Biopterin refers to a number of pterin coenzymes produced and utilised by many species including humans and animals. Biopterins and similar compounds are also found in some bacteria and fungi. Biopterins act as cofactors for aromatic amino acid hydroxylases, which produce a number of neurotransmitters including dopamine, norepinepherine, epinepherine, and serotonin. They are also required for the production of nitric oxide, which is also used in cell-cell signalling, most notably in regulating blood pressure by dilating blood vessels.

Compounds[edit]

Biopterin compounds found within the body include both BH4 and BH2.

Synthesis[edit]

Biopterin synthesis occurs through two principal pathways; the de novo pathway involves three enzymatic steps and proceeds from GTP, while the salvage pathway converts Sepiapterin to biopterin.[1] BH4 is the principal active cofactor, and a recycling pathway converts BH2 to BH4.

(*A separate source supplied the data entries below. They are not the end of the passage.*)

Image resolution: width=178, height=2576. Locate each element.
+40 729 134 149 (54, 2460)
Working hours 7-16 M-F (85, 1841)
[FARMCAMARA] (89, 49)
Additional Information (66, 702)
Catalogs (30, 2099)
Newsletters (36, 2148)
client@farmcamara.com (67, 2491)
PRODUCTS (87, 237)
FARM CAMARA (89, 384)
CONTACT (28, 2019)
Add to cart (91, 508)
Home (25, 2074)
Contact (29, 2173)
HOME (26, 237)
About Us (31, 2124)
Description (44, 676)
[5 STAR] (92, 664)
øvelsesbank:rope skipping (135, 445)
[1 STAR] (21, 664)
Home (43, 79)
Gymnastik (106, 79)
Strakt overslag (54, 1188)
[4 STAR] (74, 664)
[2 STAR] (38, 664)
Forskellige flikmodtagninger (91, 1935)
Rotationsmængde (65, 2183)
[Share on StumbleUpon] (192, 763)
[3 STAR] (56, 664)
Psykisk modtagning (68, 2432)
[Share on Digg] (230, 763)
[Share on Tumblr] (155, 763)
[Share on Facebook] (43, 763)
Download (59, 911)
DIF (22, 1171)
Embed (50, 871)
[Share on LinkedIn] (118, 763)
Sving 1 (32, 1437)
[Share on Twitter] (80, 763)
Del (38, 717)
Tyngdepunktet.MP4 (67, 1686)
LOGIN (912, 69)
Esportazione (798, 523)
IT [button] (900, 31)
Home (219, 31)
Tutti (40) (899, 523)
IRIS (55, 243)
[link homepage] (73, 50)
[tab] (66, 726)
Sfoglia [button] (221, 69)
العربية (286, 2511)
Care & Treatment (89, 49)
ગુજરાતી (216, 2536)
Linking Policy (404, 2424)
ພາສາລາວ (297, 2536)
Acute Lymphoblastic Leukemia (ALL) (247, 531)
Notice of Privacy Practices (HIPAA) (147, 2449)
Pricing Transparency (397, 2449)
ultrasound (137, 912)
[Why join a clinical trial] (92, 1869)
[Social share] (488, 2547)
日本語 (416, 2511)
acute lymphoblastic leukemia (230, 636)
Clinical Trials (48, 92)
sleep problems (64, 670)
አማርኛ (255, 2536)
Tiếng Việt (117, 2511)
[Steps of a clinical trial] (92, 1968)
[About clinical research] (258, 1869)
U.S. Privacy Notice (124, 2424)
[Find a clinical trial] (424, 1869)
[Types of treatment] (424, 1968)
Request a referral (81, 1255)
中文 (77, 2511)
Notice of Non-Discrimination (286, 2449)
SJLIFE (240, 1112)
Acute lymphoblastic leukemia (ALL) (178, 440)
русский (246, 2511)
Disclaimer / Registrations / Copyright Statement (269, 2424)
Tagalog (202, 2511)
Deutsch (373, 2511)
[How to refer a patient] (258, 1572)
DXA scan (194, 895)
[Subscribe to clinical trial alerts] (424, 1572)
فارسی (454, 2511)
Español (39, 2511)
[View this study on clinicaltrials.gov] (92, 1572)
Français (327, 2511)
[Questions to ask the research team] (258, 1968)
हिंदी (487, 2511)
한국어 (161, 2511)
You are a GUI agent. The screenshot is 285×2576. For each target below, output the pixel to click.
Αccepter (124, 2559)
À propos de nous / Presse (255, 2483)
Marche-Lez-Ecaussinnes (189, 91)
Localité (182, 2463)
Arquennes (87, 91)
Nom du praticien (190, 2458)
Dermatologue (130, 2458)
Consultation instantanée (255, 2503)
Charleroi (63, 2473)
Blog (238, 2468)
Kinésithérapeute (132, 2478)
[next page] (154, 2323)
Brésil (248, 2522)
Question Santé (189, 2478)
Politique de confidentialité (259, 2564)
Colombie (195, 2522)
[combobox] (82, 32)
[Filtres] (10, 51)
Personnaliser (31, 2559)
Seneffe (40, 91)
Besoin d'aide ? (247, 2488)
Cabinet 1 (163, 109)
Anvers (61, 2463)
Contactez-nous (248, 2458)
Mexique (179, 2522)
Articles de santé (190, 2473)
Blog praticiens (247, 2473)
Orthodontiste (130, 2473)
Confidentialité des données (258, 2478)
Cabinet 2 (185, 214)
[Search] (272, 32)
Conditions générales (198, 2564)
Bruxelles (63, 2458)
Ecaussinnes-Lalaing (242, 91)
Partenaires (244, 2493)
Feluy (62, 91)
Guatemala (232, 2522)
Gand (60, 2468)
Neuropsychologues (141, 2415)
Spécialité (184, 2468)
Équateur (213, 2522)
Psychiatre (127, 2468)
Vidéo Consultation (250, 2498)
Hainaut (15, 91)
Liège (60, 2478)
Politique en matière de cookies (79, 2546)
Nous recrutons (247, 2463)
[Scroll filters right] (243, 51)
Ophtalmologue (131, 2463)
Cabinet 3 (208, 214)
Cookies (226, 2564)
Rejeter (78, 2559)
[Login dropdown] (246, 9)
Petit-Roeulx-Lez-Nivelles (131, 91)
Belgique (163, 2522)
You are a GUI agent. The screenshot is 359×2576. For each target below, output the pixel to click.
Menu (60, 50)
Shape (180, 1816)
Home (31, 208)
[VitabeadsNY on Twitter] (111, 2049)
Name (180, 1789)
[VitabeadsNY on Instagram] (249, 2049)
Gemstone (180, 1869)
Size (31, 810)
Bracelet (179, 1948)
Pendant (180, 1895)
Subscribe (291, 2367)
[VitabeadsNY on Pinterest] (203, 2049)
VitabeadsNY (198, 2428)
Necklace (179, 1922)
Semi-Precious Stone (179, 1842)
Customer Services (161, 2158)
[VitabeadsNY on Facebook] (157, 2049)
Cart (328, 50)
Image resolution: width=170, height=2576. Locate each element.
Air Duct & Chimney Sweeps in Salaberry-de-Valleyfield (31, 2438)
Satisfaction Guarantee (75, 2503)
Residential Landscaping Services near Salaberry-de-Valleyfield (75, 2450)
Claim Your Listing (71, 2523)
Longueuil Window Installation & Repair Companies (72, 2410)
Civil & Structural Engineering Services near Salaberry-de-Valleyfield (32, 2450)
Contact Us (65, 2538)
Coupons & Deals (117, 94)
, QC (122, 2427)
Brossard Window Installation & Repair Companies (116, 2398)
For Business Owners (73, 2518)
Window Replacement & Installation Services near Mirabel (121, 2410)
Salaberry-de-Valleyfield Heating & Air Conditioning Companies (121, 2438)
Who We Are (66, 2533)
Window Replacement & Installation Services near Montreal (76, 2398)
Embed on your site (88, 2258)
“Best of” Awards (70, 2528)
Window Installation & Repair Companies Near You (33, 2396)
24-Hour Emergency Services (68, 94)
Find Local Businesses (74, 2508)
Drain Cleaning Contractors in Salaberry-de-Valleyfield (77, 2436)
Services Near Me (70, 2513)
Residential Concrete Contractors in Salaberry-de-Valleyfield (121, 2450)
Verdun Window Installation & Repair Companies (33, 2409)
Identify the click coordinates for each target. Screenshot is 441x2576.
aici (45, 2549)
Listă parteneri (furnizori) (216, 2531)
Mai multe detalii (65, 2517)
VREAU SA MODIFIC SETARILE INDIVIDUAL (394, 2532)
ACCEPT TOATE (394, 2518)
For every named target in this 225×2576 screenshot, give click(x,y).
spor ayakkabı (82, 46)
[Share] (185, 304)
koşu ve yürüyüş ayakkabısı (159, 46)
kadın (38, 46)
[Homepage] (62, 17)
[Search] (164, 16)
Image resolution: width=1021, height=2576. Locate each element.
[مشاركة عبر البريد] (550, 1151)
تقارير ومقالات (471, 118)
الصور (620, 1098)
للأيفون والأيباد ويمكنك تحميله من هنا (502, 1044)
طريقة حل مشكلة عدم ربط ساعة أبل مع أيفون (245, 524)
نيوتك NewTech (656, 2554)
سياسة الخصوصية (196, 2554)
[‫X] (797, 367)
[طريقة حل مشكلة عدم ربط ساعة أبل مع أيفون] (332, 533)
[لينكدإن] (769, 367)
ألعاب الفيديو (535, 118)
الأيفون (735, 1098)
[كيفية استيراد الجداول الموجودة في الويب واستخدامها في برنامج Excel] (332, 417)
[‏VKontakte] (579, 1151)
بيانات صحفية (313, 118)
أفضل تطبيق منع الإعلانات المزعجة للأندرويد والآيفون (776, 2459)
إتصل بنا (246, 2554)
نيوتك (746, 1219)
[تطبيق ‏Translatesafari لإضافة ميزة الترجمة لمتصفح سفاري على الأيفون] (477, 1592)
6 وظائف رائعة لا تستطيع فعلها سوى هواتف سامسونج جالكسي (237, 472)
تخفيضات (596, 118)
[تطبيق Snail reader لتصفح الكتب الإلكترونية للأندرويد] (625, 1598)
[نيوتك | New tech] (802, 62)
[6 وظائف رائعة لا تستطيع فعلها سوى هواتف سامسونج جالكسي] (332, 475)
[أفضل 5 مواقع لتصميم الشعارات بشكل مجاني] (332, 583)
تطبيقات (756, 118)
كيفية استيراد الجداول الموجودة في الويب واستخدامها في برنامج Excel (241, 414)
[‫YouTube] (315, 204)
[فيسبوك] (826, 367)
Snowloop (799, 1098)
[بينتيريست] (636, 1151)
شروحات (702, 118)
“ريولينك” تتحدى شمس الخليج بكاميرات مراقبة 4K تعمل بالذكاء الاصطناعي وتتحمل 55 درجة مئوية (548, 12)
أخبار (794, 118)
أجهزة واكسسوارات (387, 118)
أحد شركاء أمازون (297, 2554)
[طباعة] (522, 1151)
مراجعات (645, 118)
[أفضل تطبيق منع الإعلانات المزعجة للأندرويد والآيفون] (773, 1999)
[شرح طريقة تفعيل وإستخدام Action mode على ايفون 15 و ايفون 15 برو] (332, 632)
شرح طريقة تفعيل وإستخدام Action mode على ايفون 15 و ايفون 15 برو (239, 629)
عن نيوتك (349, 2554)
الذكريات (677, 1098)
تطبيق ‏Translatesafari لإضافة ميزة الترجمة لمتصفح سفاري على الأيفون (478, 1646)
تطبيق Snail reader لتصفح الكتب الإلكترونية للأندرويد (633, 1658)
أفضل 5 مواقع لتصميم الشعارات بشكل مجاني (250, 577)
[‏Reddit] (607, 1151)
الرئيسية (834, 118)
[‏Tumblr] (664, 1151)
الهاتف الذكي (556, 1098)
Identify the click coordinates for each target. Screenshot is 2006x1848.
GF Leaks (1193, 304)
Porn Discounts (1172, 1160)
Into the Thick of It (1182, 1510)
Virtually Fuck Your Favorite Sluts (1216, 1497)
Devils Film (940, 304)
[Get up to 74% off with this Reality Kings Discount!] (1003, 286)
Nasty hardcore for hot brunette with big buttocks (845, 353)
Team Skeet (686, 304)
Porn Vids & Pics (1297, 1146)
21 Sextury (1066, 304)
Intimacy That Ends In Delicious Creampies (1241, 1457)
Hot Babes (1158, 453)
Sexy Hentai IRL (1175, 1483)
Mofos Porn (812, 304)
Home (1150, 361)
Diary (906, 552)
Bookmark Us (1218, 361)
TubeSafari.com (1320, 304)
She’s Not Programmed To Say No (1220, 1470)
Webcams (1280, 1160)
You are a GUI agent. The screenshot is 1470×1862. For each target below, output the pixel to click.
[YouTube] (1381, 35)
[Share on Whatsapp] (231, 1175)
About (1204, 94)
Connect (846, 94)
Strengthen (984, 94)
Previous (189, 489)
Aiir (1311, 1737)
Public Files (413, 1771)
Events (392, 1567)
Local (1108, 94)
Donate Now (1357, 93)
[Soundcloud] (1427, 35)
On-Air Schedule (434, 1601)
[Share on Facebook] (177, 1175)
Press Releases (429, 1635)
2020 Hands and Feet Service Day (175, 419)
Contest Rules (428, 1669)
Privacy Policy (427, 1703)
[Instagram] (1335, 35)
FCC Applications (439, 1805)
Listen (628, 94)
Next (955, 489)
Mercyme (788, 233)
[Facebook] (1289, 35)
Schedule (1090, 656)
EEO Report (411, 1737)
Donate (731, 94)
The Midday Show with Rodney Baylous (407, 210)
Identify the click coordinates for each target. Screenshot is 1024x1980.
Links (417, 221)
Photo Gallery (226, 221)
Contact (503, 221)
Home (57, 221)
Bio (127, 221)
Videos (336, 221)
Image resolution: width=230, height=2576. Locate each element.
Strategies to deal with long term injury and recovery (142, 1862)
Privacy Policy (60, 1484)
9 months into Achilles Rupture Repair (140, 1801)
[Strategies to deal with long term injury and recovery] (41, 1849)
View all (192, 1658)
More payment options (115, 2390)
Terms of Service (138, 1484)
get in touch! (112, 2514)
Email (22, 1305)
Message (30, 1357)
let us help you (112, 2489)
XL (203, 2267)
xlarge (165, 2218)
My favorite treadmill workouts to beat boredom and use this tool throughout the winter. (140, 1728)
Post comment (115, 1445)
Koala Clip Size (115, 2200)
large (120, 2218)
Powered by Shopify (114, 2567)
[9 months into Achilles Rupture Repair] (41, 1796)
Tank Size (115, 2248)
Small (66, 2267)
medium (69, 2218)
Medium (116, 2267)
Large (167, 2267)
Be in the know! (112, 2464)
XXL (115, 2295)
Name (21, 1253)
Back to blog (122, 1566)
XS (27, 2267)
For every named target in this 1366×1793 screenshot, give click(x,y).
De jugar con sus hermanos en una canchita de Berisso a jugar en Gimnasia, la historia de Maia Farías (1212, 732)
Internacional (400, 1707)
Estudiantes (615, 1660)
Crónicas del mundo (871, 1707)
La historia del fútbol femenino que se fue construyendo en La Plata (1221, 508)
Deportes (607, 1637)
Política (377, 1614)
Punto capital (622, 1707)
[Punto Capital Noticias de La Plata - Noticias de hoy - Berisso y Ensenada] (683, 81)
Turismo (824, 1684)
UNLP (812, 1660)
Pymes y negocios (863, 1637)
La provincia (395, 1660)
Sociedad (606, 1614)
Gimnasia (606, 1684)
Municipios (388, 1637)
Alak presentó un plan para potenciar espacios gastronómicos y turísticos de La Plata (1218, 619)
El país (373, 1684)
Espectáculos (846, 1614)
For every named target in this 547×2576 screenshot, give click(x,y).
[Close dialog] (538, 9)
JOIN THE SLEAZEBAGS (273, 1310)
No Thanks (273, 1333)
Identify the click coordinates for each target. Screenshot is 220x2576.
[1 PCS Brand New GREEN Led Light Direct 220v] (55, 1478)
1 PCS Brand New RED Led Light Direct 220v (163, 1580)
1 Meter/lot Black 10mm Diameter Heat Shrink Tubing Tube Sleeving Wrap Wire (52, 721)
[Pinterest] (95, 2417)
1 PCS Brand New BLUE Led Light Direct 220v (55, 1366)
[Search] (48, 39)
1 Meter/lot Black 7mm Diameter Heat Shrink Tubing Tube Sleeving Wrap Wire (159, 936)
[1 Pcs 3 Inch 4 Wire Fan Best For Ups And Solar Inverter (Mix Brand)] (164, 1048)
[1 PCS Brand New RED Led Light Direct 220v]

The link below shows how biopterin is produced in the body. http://home.sandiego.edu/~cloer/loerlab/biopterin_syn.gif

Another link shown below provides another image, but complete with molecular structures. http://www.pnas.org/content/104/38/15081/F3.expansion.html

The final image in the link below shows biopterin rearranged in three different forms. http://ebm.rsmjournals.com/content/228/11/1291/F2.expansion.html

Biopterin disorders[edit]

A number of disorders of biopterin regulation exist.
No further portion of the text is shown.